Scottish biotech firms to benefit from £847,000 investment

Article by Aniqah Majid

Industrial Biotechnology Innovation Centre (IBioIC)
Startups will have open access to a new fermenter at IBioIC's FlexBio facility

BIO-BASED manufacturing companies in Scotland are set to reap the benefits of an £847,000 (US$1.1m) investment from Scottish Enterprise.

The government funding will allow the Industrial Biotechnology Innovation Centre (IBioIC) to purchase and install a new fermenter at its FlexBio scaleup facility in Edinburgh.

The fermenter, a bioreactor used to cultivate microorganisms, can hold 300 l of biomass, ten times the capacity of the facility’s current fermenter.

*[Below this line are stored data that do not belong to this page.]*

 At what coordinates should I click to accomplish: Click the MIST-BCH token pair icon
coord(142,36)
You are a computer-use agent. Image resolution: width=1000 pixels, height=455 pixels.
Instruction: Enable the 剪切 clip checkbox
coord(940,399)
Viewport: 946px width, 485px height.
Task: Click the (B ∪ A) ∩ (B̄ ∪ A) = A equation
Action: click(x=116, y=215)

By adding a second fermenter, the FlexBio facility will be able to support two projects at a time while also demonstrating the scaleup possibilities of products initially tested in the 30 L bioreactor.

CEO of IBioIC, Mark Bustard, said: “Combined with our years of experience at FlexBio supporting a range of early-stage ideas, the 300 l fermenter will enable us to offer greater assistance to aspiring biotech companies, anchoring them in Scotland.”

Speciality chemicals to alternative proteins

IBioIC launched FlexBio in 2016 as a bioprocessing scaleup facility specialising in semi-pilot scale (up to 30 l) projects using microorganisms like yeast, E. coli, algae, and mammalian cells. The end products from these projects vary from speciality chemicals and polymers to dyes and alternative proteins.

Based at Heriot-Watt University, the facility has supported more than 60 projects, and most recently facilitated a project that uses fermentation to extract valuable elements from seaweed for commercial use.

Driving Scotland’s biotechnology sector

IBioIC was launched in 2014 as part of Scotland’s National Plan for Biotechnology and has since attracted £35m of additional funding for R&D, supporting more than 260 companies through projects valued at £6.8m.

The centre has directly contributed to the Scottish industrial biotechnology sector’s exceeding growth expectations which is on track to achieve an associated turnover of £1.2bn by 2025.

Scottish innovation minister Richard Lochhead said: “This investment will help more businesses overcome the scaleup challenge of turning lab-based science into industry-ready products, and I look forward to it helping encourage further innovations and advancements in the coming years.” 

The centre expects the fermenter to be installed in Q1 2025 and operational shortly after.